I sit up, start dancing with my hands up, eyes closed, a smirk on my face, and I hear him laugh.

“Hey,” he says after a minute, and I pause my stupid dance moves, dropping my hands, and look at him as he scoops out half a teaspoon full of whatever is in that bag, “did you know that dead girl?” He sets down the spoon, pulls out his wallet, thumbs free a card.

Damn, it seems I can’t get away from her.

“Rihanna?” I shake my head. “Nah.” Technically true. “I was at the party though, when she was…you know.” I wrinkle my nose at the memory, wondering if Jax knows about the tit video. If he does, he’s probably too much of a gentleman to say anything about it. I walked by during the week to pick some shit up and he didn’t mention it then, so hopefully he won’t now.

He’s cutting the powder into a thin line with his card, but he pauses at my words, looks up, his blue eyes on mine. “No shit?”

I scoot to the edge of the couch, knees together, elbows propped up on them. “No shit,” I confirm. “I found her.”

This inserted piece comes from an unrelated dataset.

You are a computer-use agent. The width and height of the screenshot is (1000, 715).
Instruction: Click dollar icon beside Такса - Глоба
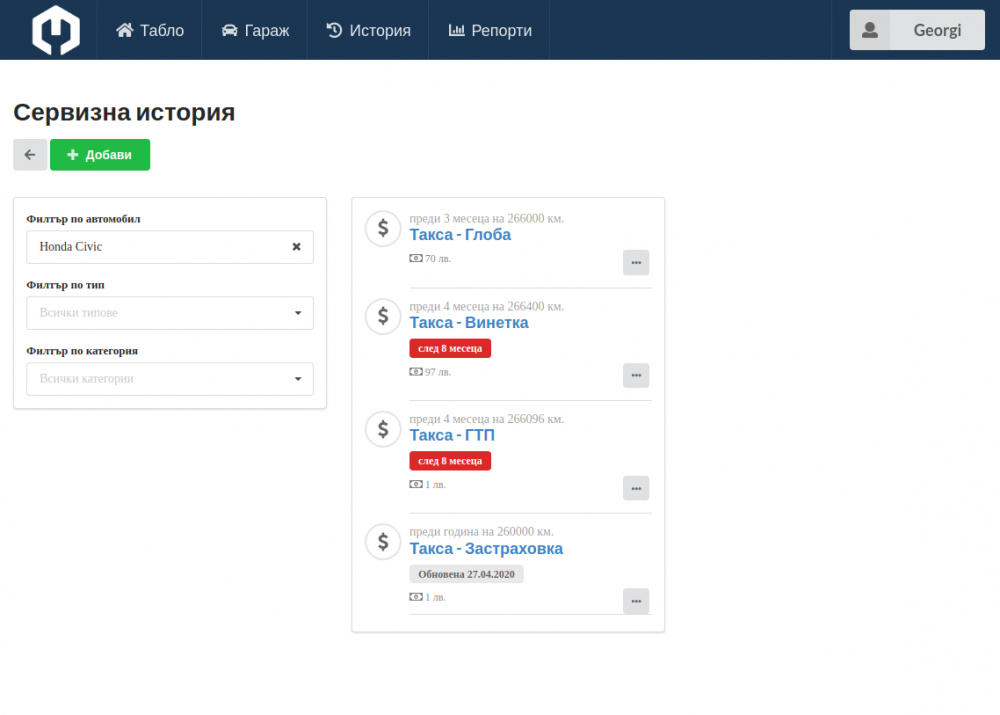tap(382, 229)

His eyes widen a fraction. He’s always pretty high, so I don’t think he can actually open his eyes any more than that. “You all right?” he asks, blinking, then turning back to his lines.

I eye them, my mouth going dry and excitement making my heart flutter, but I keep myself contained. I don’t even know what it is yet. Not fine enough to be coke, not really grainy enough for ketamine.

“Yeah, I’m good,” I tell him honestly. I actually wish I felt a little more at her death, but I didn’t fucking like her and I didn’t really fucking know her.

Jax doesn’t judge though. He just nods once and says, “Let it be a lesson, Za. Don’t get fucked up around pools.”

I laugh, shaking my head. “Shut up.”

The corners of his mouth pull up in a smile and when his lines are nice and straight, he picks his head up and looks toward me, putting the card back into his wallet. “You ready?”